A recently published cohort study from the University HealthSystem Consortium database observed a significant increase in albumin utilization among academic medical centers in the United States over a 5-year period.10 The total estimated albumin cost significantly increased from $325 million in 2009 to $468 million in 2013 (P < .0001). Although the investigators report rates of albumin use determined as appropriate, occasionally appropriate, or inappropriate, the definitions of appropriateness based on indication for use remains debatable. Unfortunately, this report did not disclose the proportion of use among dialysis patients and may not be reflective of annualized costs for this specific indication. An evaluation of albumin use in British Columbia found that almost 20% of the use of albumin was for intradialytic hypotension.11 This has substantial cost implications given that an equivalent amount of albumin can be 100-fold more expensive than normal saline. This increased cost to the institution is difficult to justify when there are no established effectiveness or safety benefits attributable to albumin over saline in association with hemodialysis.

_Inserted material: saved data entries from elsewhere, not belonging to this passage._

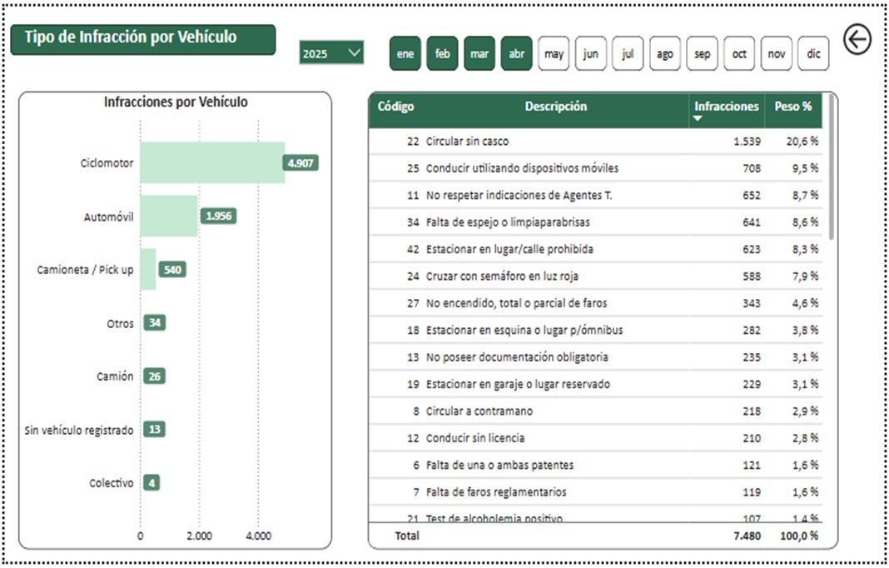
Task: Click the table vertical scrollbar
Action: coord(830,167)
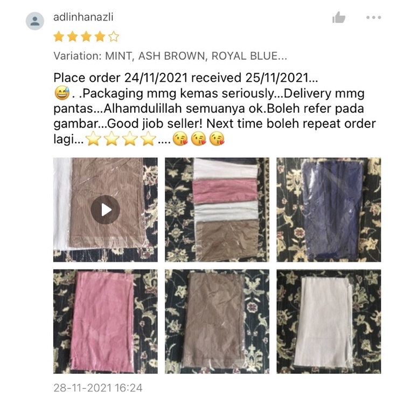This screenshot has height=404, width=404.
Task: Click the second yellow rating star
Action: click(x=72, y=37)
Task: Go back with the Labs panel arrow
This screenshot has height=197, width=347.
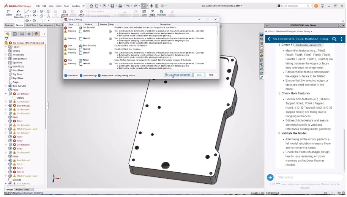Action: [x=269, y=39]
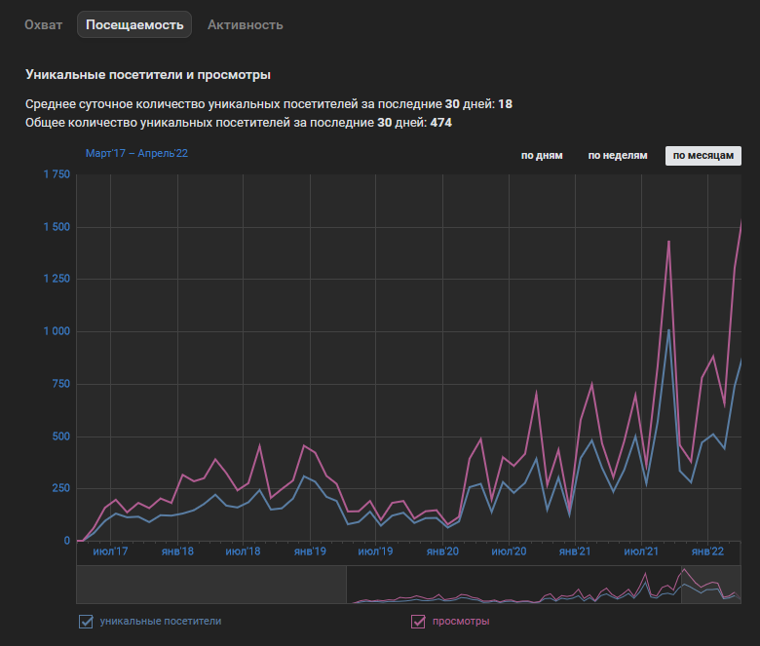The image size is (760, 646).
Task: Click the янв'20 label on the time axis
Action: pos(441,551)
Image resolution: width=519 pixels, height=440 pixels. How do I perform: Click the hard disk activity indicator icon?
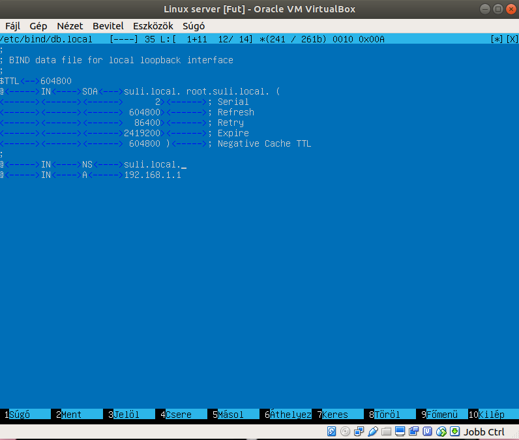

In our multivariate regression analysis that looked at variables other than albumin dose as possible predictors of net fluid loss, increasing weight was associated with decreasing net fluid loss (P < .001). The explanation for this relationship is unknown, but we could speculate that an accurate estimation of dry weight in more obese patients might be more difficult particularly when relatively rapid changes in weight are occurring over relatively short periods of time.
The primary limitation of this study is its retrospective nature with the potential for missing or inaccurate data, although no data points were missing for the primary outcome assessment (dose of albumin and net fluid loss). Another limitation is that this is a single center study with the prescription for fluid removal targeted to the prescribing physician’s patient-specific goals rather than an overarching measure of adequacy of fluid removal.12 The small number of patients receiving more than 50 g of albumin in a dialysis session precludes firm conclusions about fluid removal compared to no albumin in this subset of patients.
Conclusion
Hyperoncotic albumin compared with no albumin administered during hemodialysis sessions reduced overall net fluid loss associated with hemodialysis. A dose-dependent relationship in the net amount of fluid removed in patients administered 25% albumin and no albumin was not observed. The findings of this study do not support the routine use of 25% albumin to improve fluid removal during dialysis.
Footnotes
Authors’ Note: This original research was presented as a poster presentation at the 2017 American College of Clinical Pharmacy Annual Meeting in October 2017.
Declaration of Conflicting Interests: The author(s) declared no potential conflicts of interest with respect to the research, authorship, and/or publication of this article.
Funding: The author(s) received no financial support for the research, authorship, and/or publication of this article.